Ici se mêle donc réel et fantastique qui se matérialise dans ce personnage imaginaire.
Je ne veux pas trop dévoiler ce tome, où on retrouve des personnages des deux tomes précédents, ce avec grand plaisir (je préfère vous en laisser la surprise et ne pas vous spoiler).

Si les thèmes de diversité sont bien abordés (personnages lgbt), ainsi que la maladie, je n'ai qu'un seul bémol à apporter à ce début de cycle : la place des femmes les plus importantes de ces trois tomes.
Certes les personnages féminins apparaissent comme courageuses, vulnérables et fortes, indépendantes et libérées, pourtant deux d'entre elles (et non des moindres), la mère d'Olivier, mais surtout Katri, l'actrice vieillissante et sur le déclin de « Melusah », tiennent un rôle toxique dans leur relation avec les hommes des romans. Même Lili Rhum, dans le deuxième tome entretient une relation trouble avec son compagnon.
Leur caractérisation n'en est pas moins réussie et je comprends leur détresse dans le récit. Elles ne sont pas représentées négativement et n'en restent pas moins attachantes.
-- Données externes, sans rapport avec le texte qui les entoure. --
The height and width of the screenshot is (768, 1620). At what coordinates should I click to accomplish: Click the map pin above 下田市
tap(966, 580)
Pourtant, et cela m'a plus perturbée avec Katri, elles freinent les personnages masculins dans leur épanouissement.
Katri a peur de vieillir et réagit en diva. Je le comprends, mais sa réaction excessive envers les deux hommes, qui l'ont ignorée, et qui entretiennent une relation, m'a semblé moins cohérente : surtout dans son entêtement et la culpabilité impactée sur la relation des deux hommes.
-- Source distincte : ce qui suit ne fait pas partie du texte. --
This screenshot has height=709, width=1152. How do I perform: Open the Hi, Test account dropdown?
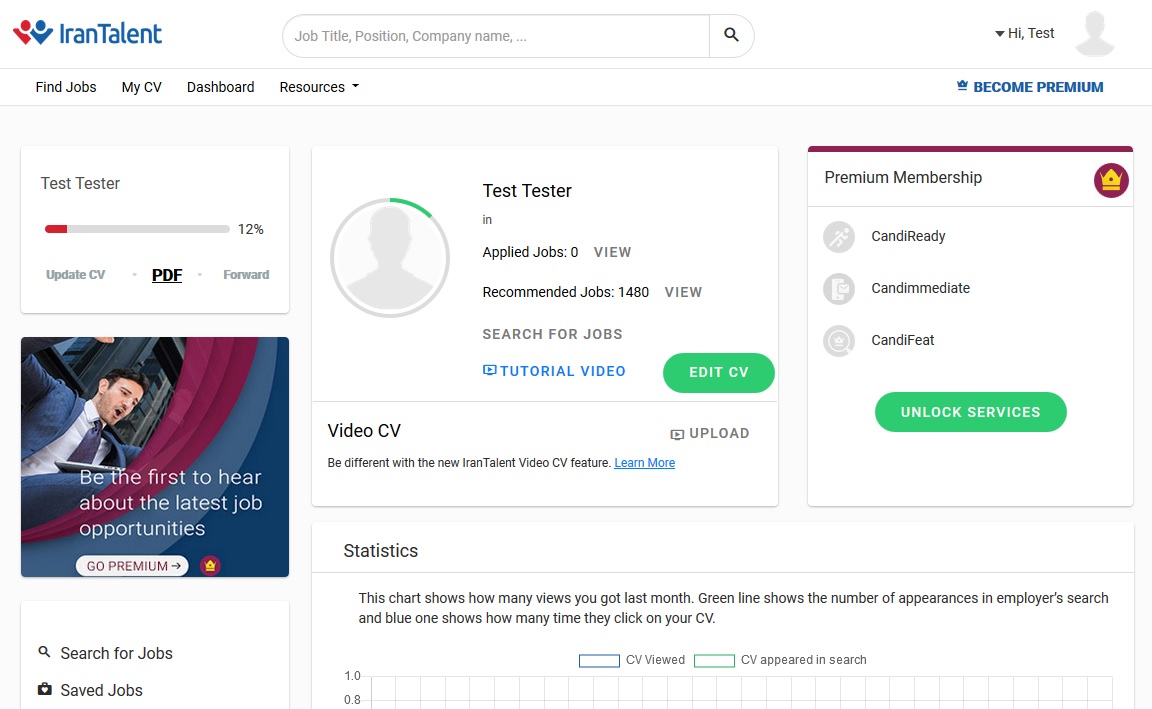tap(1024, 33)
(J'aime beaucoup le personnage de Lili Rhum et j'espère la retrouver ultérieurement dans le cycle.)

Pour ce qui concerne l'écriture, la plume de Francis Berthelot est immersive. Elle m'a scotchée dès le début du livre et j'ai découvert un style riche, foisonnant, très plaisant. L'auteur s'impose en conteur, il nous livre une histoire, certes, mais remplie de vie, de secrets, de fantasmagories. Il nous emporte au fil des pages et je l'ai suivi avec une certaine fascination. Les récits sont vivants, les villages et les villageois décrits avec un précision et une cohérence qui apportent un aspect concret et crédible à la narration, ainsi prête à accueillir la note surnaturelle tant attendue. Celle ci apparaît avec un dosage équilibré, sans excès.

En conclusion, vous l'aurez compris, j'ai adoré ma lecture de cette première intégrale du cycle « Le rêve du démiurge". Et je me suis posé une seule et unique question au fil des pages : pourquoi ne l'ai-je pas lu avant ?!!!
C'est une pépite sombre, au récit parfois violent, mais sensible et pertinent, intense et troublant, où les personnages se retrouvent confrontés à leur part de ténèbres.
A découvrir absolument. Évidemment, je compte bien découvrir la suite du cycle et d'autres ouvraiges de l'auteur...
Je remercie Babelio et les éditions Dystopia pour leur confiance et Francis Berthelot pour cette excellente lecture.